Lastly, a look at the final privacy and security standards recommended for adoption under meaningful use finds that almost all references to specific technologies have been removed, even those that were cited as examples. The only explicit standards mentioned are the National Institute of Standards and Technology’s FIPS 140-2 for encryption and FIPS 180-3 for secure hashing algorithms, with SHA-1 cited as a minimum strength reference. In general, it seems health IT vendors and EHR implementers will be given a lot of flexibility in meeting technical standards for meaningful use, as seen in the revised standard for encryption and decryption of electronic health information for exchange: “Any encrypted and integrity protected link.”

2 Comments on “Small but significant changes in meaningful use rules simplify compliance

  1. Steve – great post and very informative. I was very disappointed to see the reduction of scope to just the certified EHR. With the change of the wording regarding the Risk Assessment, is the EHR AND the underlying database (SQL or Oracle) AND the actual Server (Windows or Unix) all within the scope of the Risk Assessment?
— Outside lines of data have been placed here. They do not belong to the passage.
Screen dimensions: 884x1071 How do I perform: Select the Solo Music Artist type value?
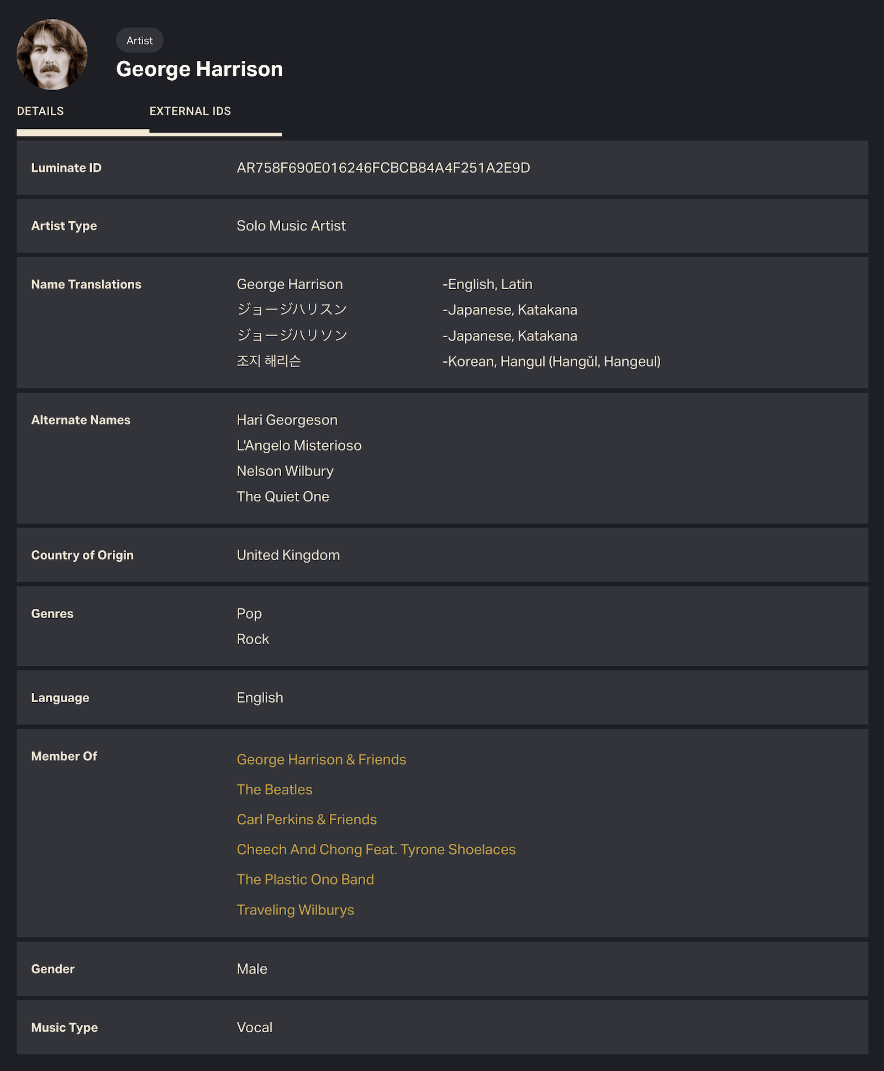(x=291, y=226)
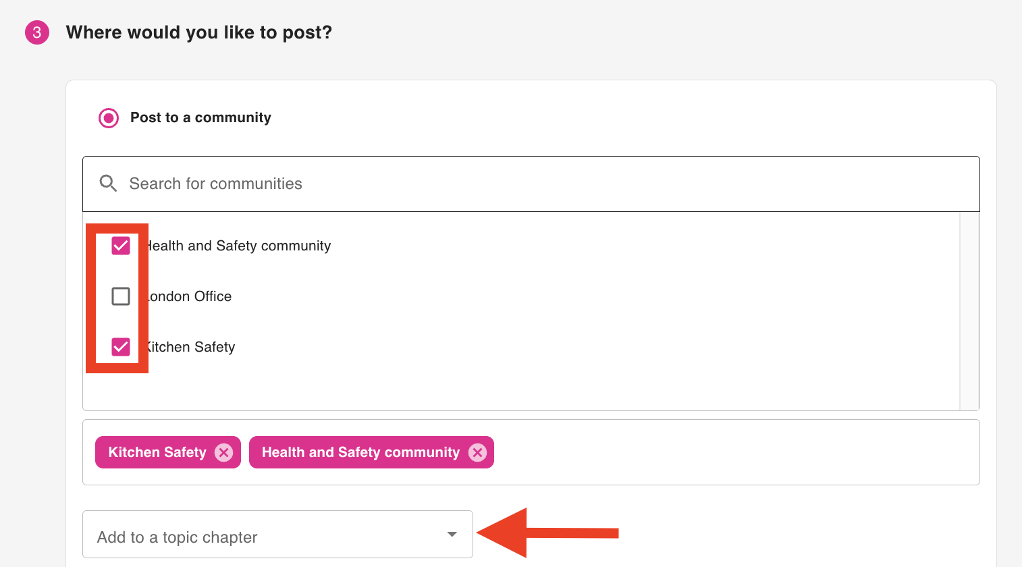Click the Kitchen Safety tag label
This screenshot has height=567, width=1022.
(x=157, y=452)

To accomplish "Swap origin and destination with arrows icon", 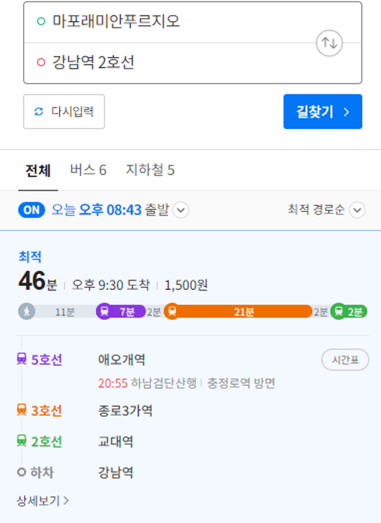I will [329, 43].
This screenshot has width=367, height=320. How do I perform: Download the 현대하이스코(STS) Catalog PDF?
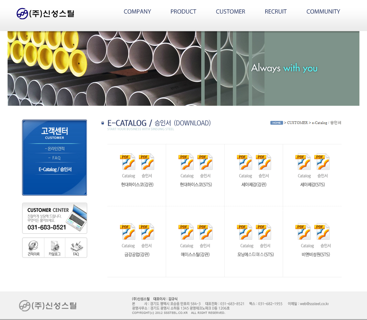pyautogui.click(x=186, y=162)
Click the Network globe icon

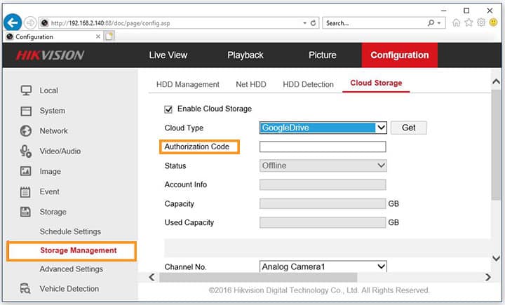pyautogui.click(x=26, y=131)
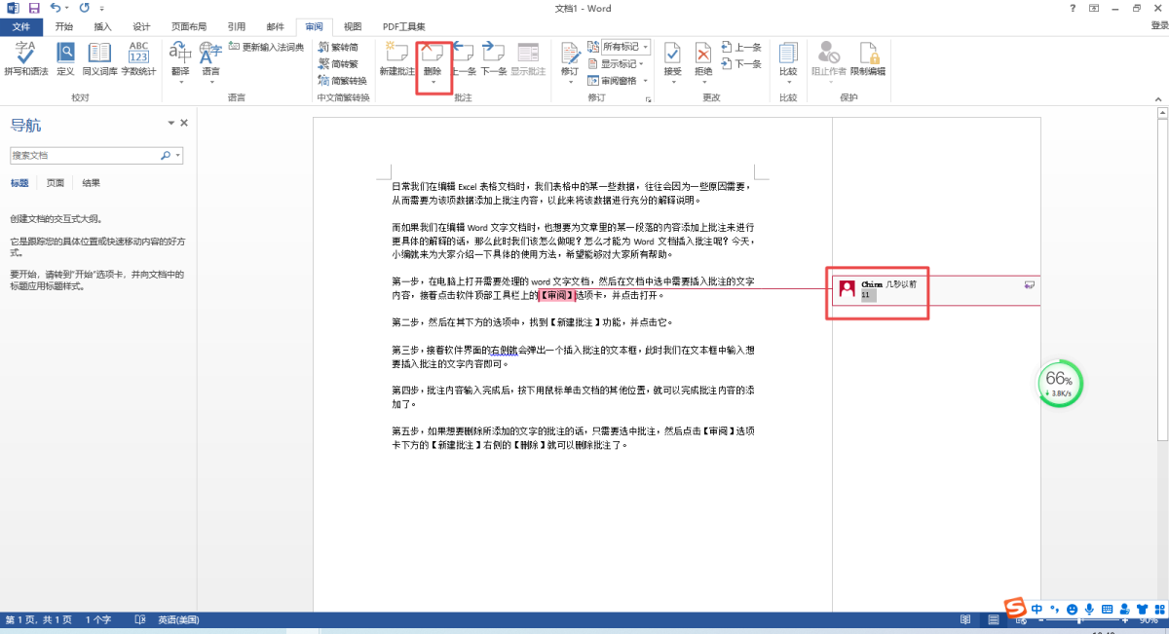Switch to the 插入 ribbon tab

coord(102,26)
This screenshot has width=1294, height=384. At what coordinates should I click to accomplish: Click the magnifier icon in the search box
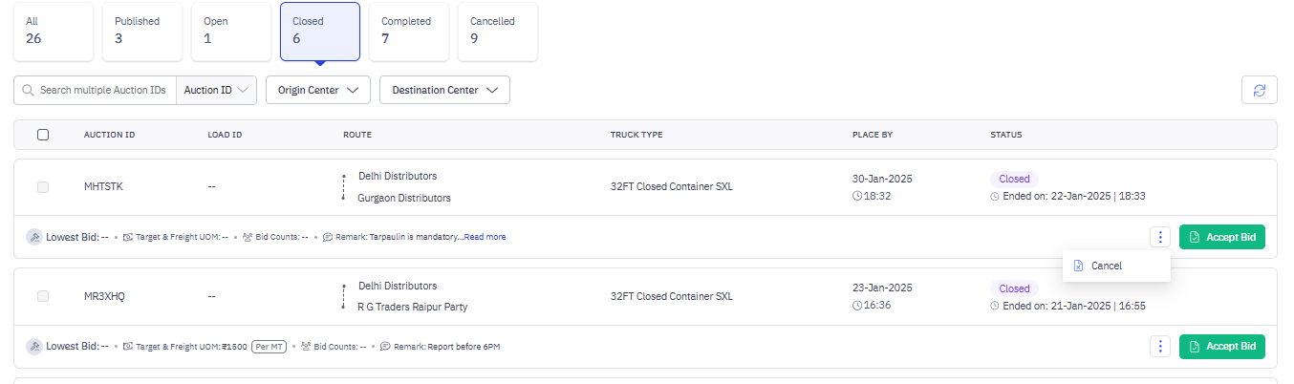[x=28, y=90]
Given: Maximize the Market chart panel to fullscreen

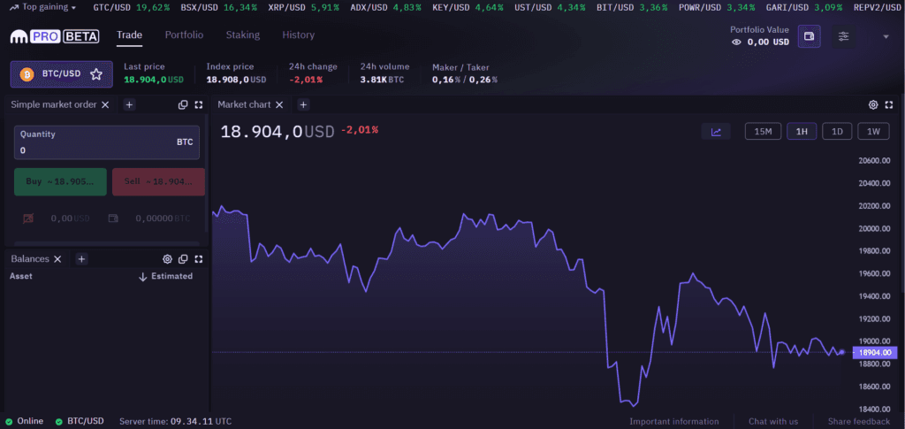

The wording change doesn’t limit the scope to just the EHR software does it? In your opinion does anything else need to be considered as part of this Risk Assessment.
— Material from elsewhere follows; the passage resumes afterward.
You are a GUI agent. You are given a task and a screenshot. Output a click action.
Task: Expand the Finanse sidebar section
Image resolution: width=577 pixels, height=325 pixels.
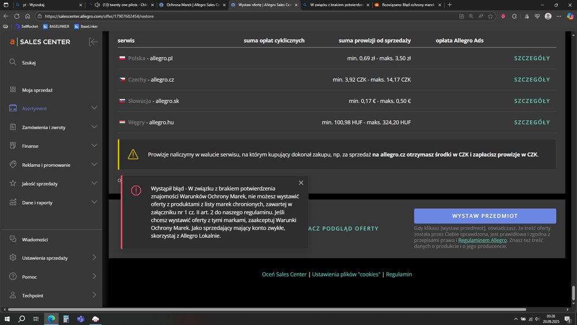94,146
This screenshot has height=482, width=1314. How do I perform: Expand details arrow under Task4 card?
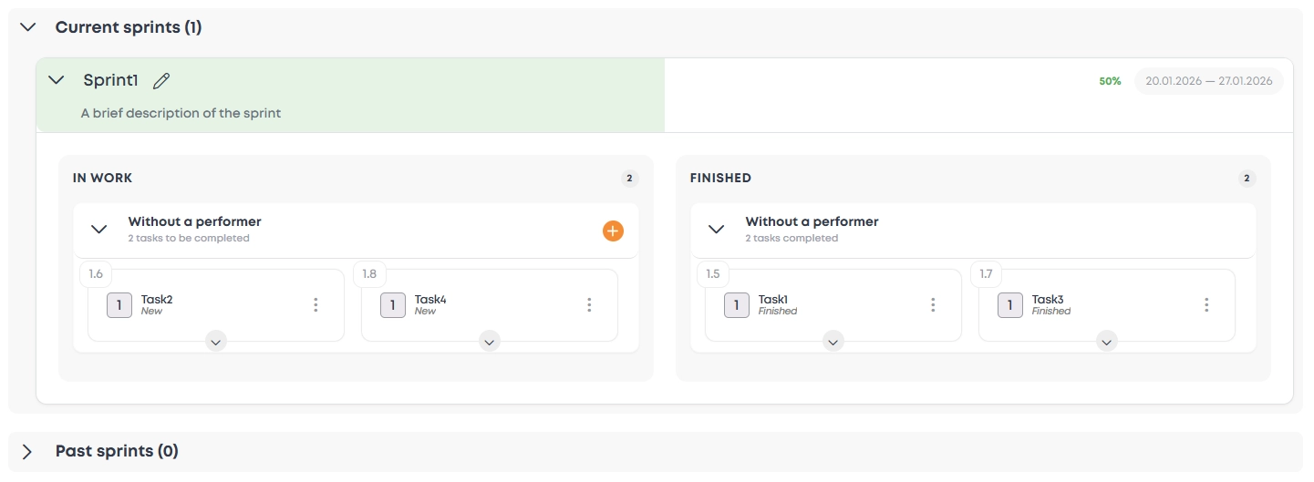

  2. While I wouldn’t put it past someone to try to limit the scope to just the EHR application or modules, and not the supporting systems, most risk analysis approaches for IT systems don’t separate out the components, especially for commercially packaged software like many of the likely-to-be certified EHR systems. From a slightly broader (not just meaningful use) perspective, since the risk analysis language refers to the requirement in the HIPAA Security Rule, and the vast majority of providers or others seeking incentives are HIPAA-covered entities, it makes a lot of sense to just go with the HIPAA language for risk analysis. Specifically, the risk analysis requirement under HIPAA applies to electronic PHI held by the covered entity (45 CFR 164.308(a)(1)(ii)(A)), so this would logically include the database where the information is stored and any systems or applications that access or process that information.